What does discolored vernix caseosa mean
it occurs with hemolytic disease and meconium stating as a result of in utero fetal distress.
skin color plethora
deep rosy red more common in infants with polycythemia, but also in an infant who is over oxygenated or overheated. Obtain a venous HCT.
jaundice
yellow color - bilirubin levels in the blood are usually > 5 mg/dl. This abnormal in infants <24 hr old and may signify a blood incompatibility or infection.
pallor
washed-out or pale skin color; may be secondary to anemia, birth asphyxia, or shock.
Cyanosis
blue or dusky appearance of the skin; reduce O2 sats < 85%; most difficult task with cyanotic neonates is recognizing the cyanosis; best observed when they are quiet, sleeping in a thermoneutral environment under a white light; examine the tongue, oral and buccal mucosa, and peripheral skin.
Peripheral cyanosis
cyanosis of the extremities; “vasomotor instability”; acrocyanosis; may be due to a cold environment, high HCT, local obstruction, or may persist for days, even weeks.
Central cyanosis
cyanosis of the mucous membranes and periphery due to the presence of 3g/dL or more of reduced Hg in arterial blood. May indicate a pathologic condition; persistent central cyanosis always requires immediate eval. Causes of cyanosis can range from trivial to life-threatening.
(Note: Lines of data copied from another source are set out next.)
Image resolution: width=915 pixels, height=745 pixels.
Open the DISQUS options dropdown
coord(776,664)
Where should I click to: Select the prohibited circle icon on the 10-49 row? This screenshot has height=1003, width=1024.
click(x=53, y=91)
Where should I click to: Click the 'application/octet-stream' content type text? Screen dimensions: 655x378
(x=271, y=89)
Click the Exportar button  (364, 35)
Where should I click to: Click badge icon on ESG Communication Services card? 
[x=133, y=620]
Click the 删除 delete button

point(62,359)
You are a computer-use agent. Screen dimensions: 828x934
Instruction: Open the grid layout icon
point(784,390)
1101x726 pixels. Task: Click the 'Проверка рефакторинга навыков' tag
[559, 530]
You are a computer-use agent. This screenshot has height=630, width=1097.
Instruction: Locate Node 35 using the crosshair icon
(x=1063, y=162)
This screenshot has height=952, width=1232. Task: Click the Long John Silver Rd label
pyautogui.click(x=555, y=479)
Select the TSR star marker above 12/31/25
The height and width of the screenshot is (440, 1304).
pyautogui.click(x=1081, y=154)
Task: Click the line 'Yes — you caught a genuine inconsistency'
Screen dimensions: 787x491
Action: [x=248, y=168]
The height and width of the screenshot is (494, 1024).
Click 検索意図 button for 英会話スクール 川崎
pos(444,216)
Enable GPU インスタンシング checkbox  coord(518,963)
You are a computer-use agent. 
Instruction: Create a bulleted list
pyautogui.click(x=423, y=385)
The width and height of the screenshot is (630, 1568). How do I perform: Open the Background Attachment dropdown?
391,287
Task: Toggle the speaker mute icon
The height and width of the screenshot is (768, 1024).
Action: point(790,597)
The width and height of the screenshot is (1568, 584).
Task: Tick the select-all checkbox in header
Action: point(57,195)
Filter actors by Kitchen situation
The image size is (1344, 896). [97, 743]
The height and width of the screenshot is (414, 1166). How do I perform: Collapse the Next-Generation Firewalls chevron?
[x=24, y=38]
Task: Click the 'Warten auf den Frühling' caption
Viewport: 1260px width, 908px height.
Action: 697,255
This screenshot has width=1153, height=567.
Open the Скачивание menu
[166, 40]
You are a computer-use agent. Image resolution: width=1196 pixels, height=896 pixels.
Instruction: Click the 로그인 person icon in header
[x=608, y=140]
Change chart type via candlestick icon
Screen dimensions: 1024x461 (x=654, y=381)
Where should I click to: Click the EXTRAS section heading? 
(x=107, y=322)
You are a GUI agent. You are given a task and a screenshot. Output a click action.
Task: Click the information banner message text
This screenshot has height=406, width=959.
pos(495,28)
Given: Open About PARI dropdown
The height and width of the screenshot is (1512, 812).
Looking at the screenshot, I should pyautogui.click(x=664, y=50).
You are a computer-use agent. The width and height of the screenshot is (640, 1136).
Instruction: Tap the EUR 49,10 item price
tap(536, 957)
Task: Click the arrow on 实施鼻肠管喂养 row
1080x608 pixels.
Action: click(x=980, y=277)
Extensive bruising at birth
is associated with traumatic birth and may result in early jaundice.
Milia
multiple yellow or pearly white 1 mm papules, scattered on the chin, nose, forehead, and cheeks. Benign, representing tiny epidermal cysts in connection with the sebaceous follicle. Disappear within a few weeks.
sebaceous gland hyperplasia
tine white or yellow lesions visible at the opening of each pilosebaceous follicle. More prominent on the nose, upper lip, and malar regions. Represent hyperplastic sebaceous glands. Spontaneously diminish in size after birth and no longer visible.
erythema toxicum
Numerous small areas of red skin with a yellowish white papule in the center. Noticeable at 48 hours but can appear as late as 7 days. Resolves spontaneously within 4-5 days after the appearance. (Can be confused with candida dermatitis, miliaria rubra and pustular melanosis)
Mongolian spot
dark blue or purple macular spots resembling bruises, usually located over the lumbosacral area. 90% of African Americans, Native Americans, and Asians 85% of Hispanics 5-10% of Caucasians Fade during late infancy, or at least by 4 yrs. Somer persists to adulthood.
Macular hemangioma
telangiectatic nevus nevus flammeus salmon patch stork bite A true vascular nevus is normally seen on the occipital area, eyelids, and glabella (forehead area over the eyebrows).
When do macular hemangioma’s disappear?
spontaneously within the first year of life EXCEPT those on the nape of the neck, many of which persist The most common type of birthmark, macular hemangioma occurs in 60-70% of all infants.
Harlequin phenomenon
A clear line of demarcation with an area of redness and an area of paleness. Cause is usually unknown. Most likely related to vasomotor instability. It is benign and transient, could indicate shunting of blood is occurring (as in sepsis or persistent pulmonary HTN)
Cutis marmorata
Mottling, lacy red pattern that may be seen in a normal infant or on with cold stress, hypovolemia, or sepsis. Persistent mottling is seen with a variety of chromosomal abnormalities.
Miliaria
Transient lesions that commonly occur in a warm environment as the result of obstruction of the sweat gland ducts.